[Stored data entries]
▼
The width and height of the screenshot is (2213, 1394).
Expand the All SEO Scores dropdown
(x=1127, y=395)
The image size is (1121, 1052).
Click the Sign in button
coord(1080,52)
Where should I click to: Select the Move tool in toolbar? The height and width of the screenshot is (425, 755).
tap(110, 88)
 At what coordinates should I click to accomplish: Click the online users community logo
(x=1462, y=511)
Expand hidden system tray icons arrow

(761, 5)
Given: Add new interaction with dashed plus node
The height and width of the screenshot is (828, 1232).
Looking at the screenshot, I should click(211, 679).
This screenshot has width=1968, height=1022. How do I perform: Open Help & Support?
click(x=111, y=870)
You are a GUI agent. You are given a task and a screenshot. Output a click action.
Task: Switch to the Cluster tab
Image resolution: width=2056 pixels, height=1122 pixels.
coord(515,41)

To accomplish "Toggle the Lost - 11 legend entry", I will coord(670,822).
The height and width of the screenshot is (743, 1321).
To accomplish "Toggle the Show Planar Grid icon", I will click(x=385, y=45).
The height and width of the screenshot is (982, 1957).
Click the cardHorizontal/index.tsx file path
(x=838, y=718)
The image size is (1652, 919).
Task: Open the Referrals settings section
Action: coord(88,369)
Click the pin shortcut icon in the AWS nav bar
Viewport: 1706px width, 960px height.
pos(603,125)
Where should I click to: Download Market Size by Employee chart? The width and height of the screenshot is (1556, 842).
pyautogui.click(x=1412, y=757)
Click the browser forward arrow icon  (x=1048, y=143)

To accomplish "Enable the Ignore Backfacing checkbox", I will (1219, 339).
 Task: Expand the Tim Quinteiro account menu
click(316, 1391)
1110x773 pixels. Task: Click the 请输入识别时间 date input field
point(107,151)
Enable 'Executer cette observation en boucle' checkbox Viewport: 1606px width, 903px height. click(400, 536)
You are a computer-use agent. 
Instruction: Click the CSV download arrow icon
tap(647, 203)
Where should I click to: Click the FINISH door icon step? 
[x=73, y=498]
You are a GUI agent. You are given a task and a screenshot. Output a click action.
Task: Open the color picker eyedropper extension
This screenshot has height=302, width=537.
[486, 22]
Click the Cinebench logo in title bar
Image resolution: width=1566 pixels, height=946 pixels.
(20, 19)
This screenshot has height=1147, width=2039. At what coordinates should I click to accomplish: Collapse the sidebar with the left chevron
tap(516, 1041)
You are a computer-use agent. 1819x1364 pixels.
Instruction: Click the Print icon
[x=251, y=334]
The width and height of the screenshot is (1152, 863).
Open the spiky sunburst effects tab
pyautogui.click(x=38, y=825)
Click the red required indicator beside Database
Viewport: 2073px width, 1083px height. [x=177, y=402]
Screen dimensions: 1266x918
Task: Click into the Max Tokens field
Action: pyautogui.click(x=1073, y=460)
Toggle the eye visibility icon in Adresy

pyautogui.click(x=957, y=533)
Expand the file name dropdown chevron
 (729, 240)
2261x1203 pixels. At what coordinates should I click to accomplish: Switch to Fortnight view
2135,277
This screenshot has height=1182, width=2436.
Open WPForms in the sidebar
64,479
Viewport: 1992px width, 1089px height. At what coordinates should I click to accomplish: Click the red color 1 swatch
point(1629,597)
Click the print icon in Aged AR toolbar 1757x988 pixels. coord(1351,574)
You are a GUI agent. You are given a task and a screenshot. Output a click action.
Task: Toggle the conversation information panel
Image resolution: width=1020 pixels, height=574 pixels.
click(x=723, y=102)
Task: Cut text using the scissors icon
▲
## Goal of the exercise
Check each line of the entries above for the word "will". List the ones that have it.

## The answer
To accomplish "Toggle the Lost - 11 legend entry", I will coord(670,822).
To accomplish "Toggle the Show Planar Grid icon", I will click(x=385, y=45).
To accomplish "Enable the Ignore Backfacing checkbox", I will (1219, 339).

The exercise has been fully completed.